Direktur Urusan Korporasi Donggi Senoro Aditya Mandala mengatakan, produksi kilang bisa meningkat karena ada pasokan dari fasilitas pengolahan utama (Central Processing Plant/CPP). “Kinerja tahun ini sungguh menggembirakan, baik dari sisi produksi maupun keselamatan.,” kata dia berdasarkan keterangan tertulisnya, Kamis (21/12).
(Baca: Produksi Minyak 24 Kontraktor Belum Mencapai Target APBN)
Kilang Donggi ini mendapat pasokan dari dua kontraktor. Pertama adalah Join Operating Body (JOB) Pertamina Tomori Sulawesi. Kedua dari Pertamina EP Pengembangan Gas Matindok.
Pasokan gas dari Central Processing Plant (CPP) Donggi milik Pertamina EP mulai mengalir sejak April lalu. Dengan tambahan pasokan itu, volume gas rata-rata yang diolah di Kilang Donggi sebesar 355 MMSCFD. Angkanya lebih tinggi dari rencana awal yang hanya 335 MMSCFD.
Dari sisi keselamatan, kilang membukukan 20 juta jam kerja aman tanpa kecelakaan sehingga berhasil menerima penghargaan Patra Karya Nirbhaya Utama dari Kementerian Energi dan Sumber Daya Mineral (ESDM). Sedangkan dari sisi pengelolaan lingkungan, Kilang Donggi memperoleh Peringkat Biru dari Kementerian Lingkungan Hidup dan Kehutanan.
(Baca: Mega Proyek Gas Donggi-Senoro)
Aditya mengatakan, kilang LNG Donggi Senoro sepanjang tahun 2016 juga dapat menjaga kestabilan operasi di tengah situasi harga minyak yang menurun dan berlebihnya pasokan LNG. Dalam periode Januari-November 2016, kilang berhasil mengirimkan satu kargo ke konsumen domestik.

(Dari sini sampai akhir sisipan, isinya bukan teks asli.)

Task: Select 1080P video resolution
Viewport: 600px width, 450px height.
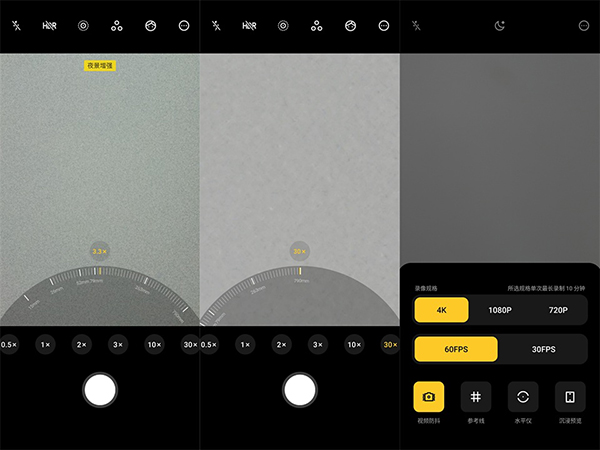Action: coord(500,310)
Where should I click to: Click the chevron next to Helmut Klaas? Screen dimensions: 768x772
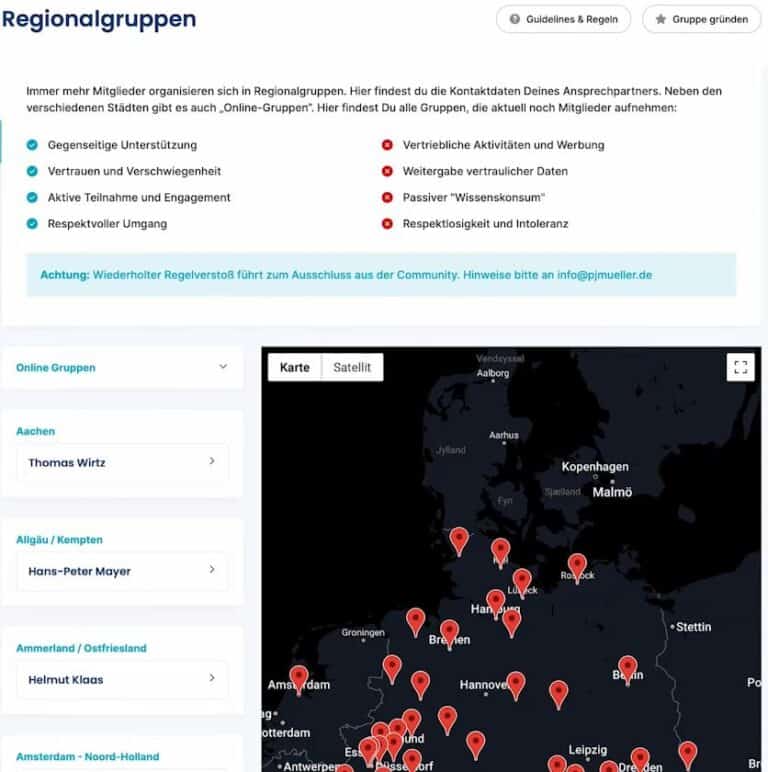(212, 679)
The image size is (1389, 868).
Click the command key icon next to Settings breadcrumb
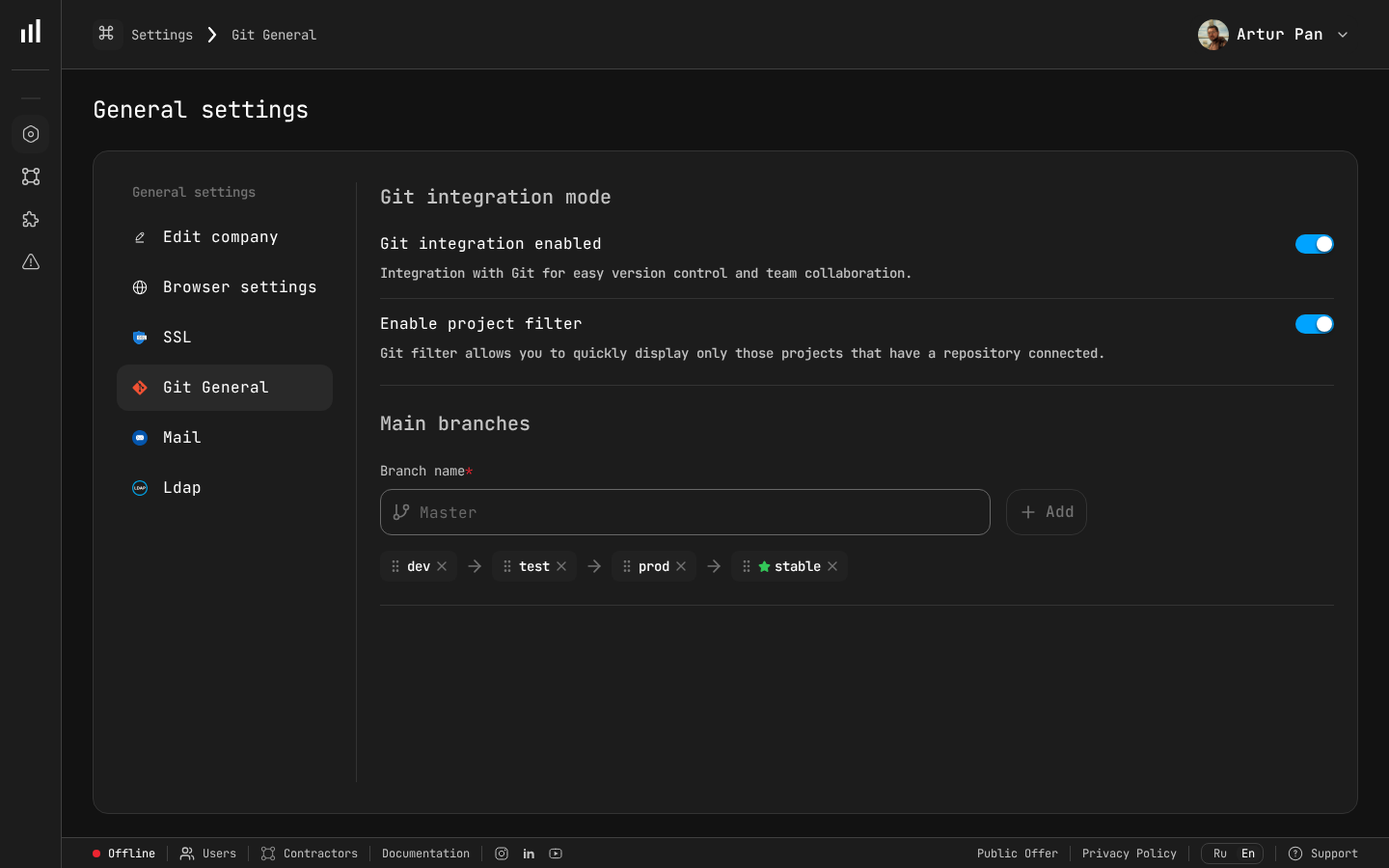click(107, 34)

Donggi-Senoro merupakan kilang gas cair (LNG) keempat yang dibangun pemerintah setelah Arun, Bontang dan Tangguh (Train I dan II). Khusus untuk Kilang Donggi, investasi yang ditanamkan mencapai Rp 37,5 triliun, atau hampir separuh dari total investasi megaproyek tersebut. (Baca: Juli, Kilang Donggi Senoro Kirimkan LNG)

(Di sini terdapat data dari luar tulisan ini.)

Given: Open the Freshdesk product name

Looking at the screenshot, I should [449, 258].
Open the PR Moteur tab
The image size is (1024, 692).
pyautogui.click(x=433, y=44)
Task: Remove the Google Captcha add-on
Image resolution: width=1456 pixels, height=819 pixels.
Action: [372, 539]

Kilang berkapasitas 2,1 juta ton per tahun ini menjadi awal pembangunan kilang dengan skema hilir, dimana produksi gas alam cair dipisah dari kegiatan hulu. Skema ini juga menguntungkan negara sebab memungkinkan pembangunan kilang tanpa diperlukan pergantian biaya (cost recovery) ketika kilang mulai beroperasi.